━━━━━ Given information

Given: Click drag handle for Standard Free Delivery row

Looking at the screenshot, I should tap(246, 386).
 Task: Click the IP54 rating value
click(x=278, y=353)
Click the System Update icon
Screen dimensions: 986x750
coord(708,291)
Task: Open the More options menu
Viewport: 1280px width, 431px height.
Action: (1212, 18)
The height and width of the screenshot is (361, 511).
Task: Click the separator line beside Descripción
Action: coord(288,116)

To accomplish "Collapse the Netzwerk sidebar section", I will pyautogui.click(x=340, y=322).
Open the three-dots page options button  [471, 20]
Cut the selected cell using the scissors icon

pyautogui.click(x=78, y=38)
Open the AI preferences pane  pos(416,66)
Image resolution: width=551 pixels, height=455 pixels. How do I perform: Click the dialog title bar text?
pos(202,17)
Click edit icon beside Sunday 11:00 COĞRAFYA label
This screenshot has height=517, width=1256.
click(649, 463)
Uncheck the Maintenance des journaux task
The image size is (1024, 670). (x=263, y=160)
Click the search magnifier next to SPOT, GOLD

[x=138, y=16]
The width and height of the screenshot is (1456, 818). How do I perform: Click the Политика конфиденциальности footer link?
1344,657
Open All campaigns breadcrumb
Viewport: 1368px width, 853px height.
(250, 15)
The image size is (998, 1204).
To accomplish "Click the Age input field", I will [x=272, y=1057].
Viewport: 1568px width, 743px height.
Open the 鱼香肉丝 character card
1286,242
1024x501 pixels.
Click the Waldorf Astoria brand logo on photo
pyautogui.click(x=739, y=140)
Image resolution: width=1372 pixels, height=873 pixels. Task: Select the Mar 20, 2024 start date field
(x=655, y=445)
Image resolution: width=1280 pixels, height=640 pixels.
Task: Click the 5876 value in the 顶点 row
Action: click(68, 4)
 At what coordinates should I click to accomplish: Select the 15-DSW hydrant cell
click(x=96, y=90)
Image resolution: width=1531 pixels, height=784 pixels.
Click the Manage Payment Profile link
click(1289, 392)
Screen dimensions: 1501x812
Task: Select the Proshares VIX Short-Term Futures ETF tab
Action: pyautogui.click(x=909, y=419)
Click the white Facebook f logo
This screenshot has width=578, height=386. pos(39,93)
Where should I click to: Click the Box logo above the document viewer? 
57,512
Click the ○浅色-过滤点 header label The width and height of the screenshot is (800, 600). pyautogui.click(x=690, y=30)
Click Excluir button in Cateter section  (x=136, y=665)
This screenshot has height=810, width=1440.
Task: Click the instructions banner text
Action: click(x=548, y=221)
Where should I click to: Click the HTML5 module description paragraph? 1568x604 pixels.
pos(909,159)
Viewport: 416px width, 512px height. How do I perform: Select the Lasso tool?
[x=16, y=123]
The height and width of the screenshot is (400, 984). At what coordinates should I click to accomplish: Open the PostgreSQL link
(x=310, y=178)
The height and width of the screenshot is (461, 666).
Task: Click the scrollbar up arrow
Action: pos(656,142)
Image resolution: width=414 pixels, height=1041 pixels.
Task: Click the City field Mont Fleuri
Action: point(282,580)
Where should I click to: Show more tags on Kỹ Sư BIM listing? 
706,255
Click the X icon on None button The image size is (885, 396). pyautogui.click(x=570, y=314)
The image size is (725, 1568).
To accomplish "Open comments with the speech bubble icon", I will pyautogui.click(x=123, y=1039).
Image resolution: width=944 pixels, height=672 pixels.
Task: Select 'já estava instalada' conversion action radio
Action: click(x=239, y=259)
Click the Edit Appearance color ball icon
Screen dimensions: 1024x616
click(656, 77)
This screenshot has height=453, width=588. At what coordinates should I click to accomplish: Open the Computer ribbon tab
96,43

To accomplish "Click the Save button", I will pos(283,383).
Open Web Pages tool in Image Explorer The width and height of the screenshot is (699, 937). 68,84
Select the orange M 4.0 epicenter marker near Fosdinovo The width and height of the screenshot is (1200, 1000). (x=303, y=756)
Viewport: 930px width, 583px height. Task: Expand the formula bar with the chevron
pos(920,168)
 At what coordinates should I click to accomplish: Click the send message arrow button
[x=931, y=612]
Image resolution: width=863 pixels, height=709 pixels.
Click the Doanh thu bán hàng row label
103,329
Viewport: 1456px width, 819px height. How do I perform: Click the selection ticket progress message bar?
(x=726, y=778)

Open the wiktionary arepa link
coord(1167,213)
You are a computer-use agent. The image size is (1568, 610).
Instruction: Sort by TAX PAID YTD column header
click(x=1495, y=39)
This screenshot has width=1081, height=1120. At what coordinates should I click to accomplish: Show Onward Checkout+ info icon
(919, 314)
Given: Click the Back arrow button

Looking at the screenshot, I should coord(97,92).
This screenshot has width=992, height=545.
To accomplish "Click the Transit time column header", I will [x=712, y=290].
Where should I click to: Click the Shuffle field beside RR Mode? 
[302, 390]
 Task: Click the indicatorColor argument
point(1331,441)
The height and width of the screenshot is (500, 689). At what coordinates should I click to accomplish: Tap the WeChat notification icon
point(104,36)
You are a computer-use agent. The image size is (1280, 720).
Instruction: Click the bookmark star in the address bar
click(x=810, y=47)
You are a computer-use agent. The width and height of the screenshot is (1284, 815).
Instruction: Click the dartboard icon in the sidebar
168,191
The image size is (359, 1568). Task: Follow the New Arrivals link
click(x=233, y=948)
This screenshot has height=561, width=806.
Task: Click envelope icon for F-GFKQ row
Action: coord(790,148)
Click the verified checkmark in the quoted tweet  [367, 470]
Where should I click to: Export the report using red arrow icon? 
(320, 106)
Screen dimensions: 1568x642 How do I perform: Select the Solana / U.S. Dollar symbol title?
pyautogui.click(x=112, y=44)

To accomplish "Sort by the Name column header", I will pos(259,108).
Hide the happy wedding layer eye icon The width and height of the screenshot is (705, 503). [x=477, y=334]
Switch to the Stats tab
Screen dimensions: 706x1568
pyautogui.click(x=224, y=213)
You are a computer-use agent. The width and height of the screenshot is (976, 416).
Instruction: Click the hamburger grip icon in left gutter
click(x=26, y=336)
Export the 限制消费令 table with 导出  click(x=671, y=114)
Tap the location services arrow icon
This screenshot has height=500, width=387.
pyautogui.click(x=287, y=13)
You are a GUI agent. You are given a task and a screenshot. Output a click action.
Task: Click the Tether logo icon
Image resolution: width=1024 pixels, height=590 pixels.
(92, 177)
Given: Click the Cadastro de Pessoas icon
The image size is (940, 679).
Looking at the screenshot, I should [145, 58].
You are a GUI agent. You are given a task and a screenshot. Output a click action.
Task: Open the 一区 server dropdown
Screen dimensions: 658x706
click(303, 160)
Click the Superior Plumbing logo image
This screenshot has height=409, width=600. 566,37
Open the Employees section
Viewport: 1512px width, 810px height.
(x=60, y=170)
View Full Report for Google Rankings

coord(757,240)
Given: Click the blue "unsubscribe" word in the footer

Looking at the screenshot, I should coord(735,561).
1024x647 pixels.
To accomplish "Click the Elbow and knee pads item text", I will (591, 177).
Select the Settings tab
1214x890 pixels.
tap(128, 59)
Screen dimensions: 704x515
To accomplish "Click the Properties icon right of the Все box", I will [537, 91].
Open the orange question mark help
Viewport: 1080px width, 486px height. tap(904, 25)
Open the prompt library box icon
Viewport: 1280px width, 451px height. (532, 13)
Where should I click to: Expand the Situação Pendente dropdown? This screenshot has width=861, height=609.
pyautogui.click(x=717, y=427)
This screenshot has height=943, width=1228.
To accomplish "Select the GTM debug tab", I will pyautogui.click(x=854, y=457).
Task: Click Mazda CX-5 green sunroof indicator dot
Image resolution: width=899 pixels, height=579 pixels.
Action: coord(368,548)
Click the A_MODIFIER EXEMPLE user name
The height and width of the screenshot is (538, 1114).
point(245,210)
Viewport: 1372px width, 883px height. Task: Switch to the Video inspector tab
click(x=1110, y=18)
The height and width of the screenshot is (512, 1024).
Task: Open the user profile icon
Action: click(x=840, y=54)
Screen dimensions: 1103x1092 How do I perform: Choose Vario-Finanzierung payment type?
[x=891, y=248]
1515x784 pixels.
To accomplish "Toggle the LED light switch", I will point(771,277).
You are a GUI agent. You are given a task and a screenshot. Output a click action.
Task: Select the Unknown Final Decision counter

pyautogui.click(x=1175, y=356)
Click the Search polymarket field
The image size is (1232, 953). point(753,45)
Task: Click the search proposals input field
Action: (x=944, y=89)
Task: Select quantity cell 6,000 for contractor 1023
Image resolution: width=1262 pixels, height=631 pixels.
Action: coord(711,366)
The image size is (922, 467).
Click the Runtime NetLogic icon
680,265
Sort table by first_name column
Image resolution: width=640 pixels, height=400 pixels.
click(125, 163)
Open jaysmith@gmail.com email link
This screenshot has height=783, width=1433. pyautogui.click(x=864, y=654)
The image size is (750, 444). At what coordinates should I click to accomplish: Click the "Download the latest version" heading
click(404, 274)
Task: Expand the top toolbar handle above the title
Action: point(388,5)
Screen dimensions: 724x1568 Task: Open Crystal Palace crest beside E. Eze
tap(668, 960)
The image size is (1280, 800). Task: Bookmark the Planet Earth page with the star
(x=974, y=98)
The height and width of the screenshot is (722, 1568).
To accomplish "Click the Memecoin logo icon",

━━━━━━━━━━

Nothing but the lines from the first line of the data through the line with "Task: Open the More options menu" should be returned, exactly as they appear, both ends included.

Exercise result
Given: Click drag handle for Standard Free Delivery row

Looking at the screenshot, I should tap(246, 386).
 Task: Click the IP54 rating value
click(x=278, y=353)
Click the System Update icon
Screen dimensions: 986x750
coord(708,291)
Task: Open the More options menu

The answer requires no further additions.